Word Embeddings

This section groups papers that talks about word embeddings in the NLP context.

Efficient Estimation of Word Representations in Vector Space (Skip-gram)

Paper Link: Efficient Estimation of Word Representations in Vector Space (Skip-gram)
Citation:Mikolov, Tomas, et al. "Efficient estimation of word representations in vector space." arXiv preprint arXiv:1301.3781 (2013).

Reading notes

The model design uses Hierarchical Softmax to reduce the number of computations and the vocabulary is represented as a Huffman Binary tree.
The Huffman tree provides a non-ambiguous binary encoding for the vocabulary in a corpora. The length of the encoding for word w depends on its frequency in the corpora. High frequency words have smaller encodings.
Previous models:
- Feed-Forward NN (Input,Projection,Hidden,Output)
- Recurrent NN (Input,Hidden,Output)
Proposed Model:
- Continuous bag of words:
- Skip-Gram:
- Both are trained in a parallel setting (DistBelief: Distributed computing framework)

Summary

In the paper Efficient Estimation of Word Representations in Vector Space, the authors propose two novel models for generating continuous word vector representations: continuous bag of words and skip-gram.
The design goal of these models was the following: generate high dimensional vectors that can be trained in a huge amount of data in a short time. That is, minimize computational complexity while attending high accuracy levels in benchmark tests.
The author points out the flaws in previous models to reach these goals:
- Feed-Forward NN
- Recurrent NN

The dominant cost of these models come from the Hidden layer (which is responsable for the non-linearity of the model. Therefore, the proposed models are less rich in the sense of relations it can infer).
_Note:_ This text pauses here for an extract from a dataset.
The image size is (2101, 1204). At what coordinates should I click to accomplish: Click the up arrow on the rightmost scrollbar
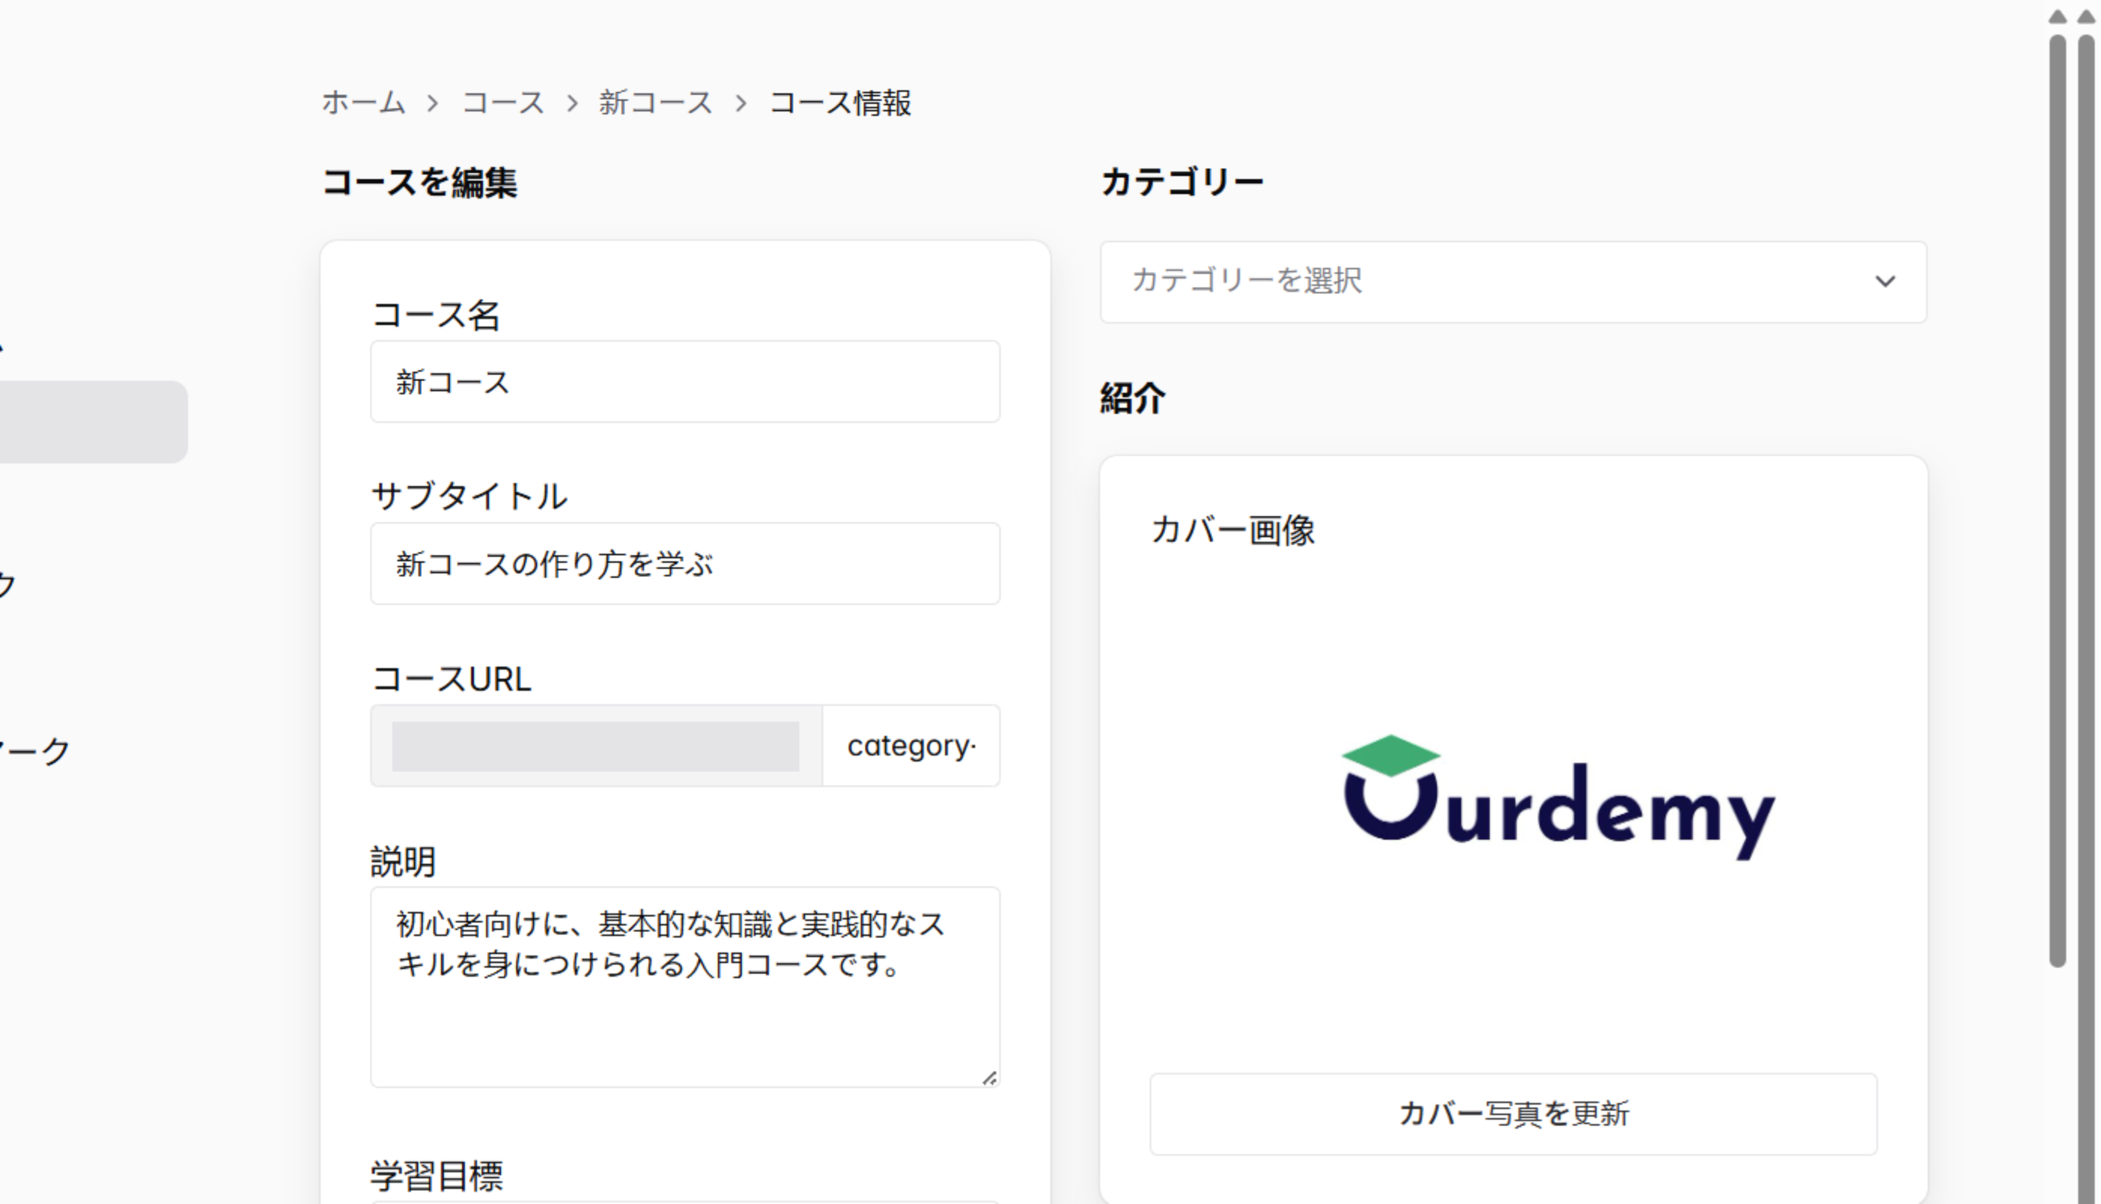(x=2087, y=15)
CBOW: It is kind of an autoencoder. The model goal is to optimize the weights of the projection and reprojection matrix such that the error in word vector representation is minimized.
Input: Some continuous word vector representation for each word in the vocabulary.
Output: Projection matrix W (DxV) and reprojection matrix U (VxD).
Skip-Gram: Similar as above, but this time the computation is done to optimize the reprojection of an input word in the vector representation of its context word representations.
Both models assume an initial word embedding for the vocabulary. One that can be constructed by frequency matrices, for example.
The analogy task. The model is reported to perform well in this task.
Paris is to France as Berlin is to ???
The authors reported that this is encoded in the form of a simple summation of the trained vector representations.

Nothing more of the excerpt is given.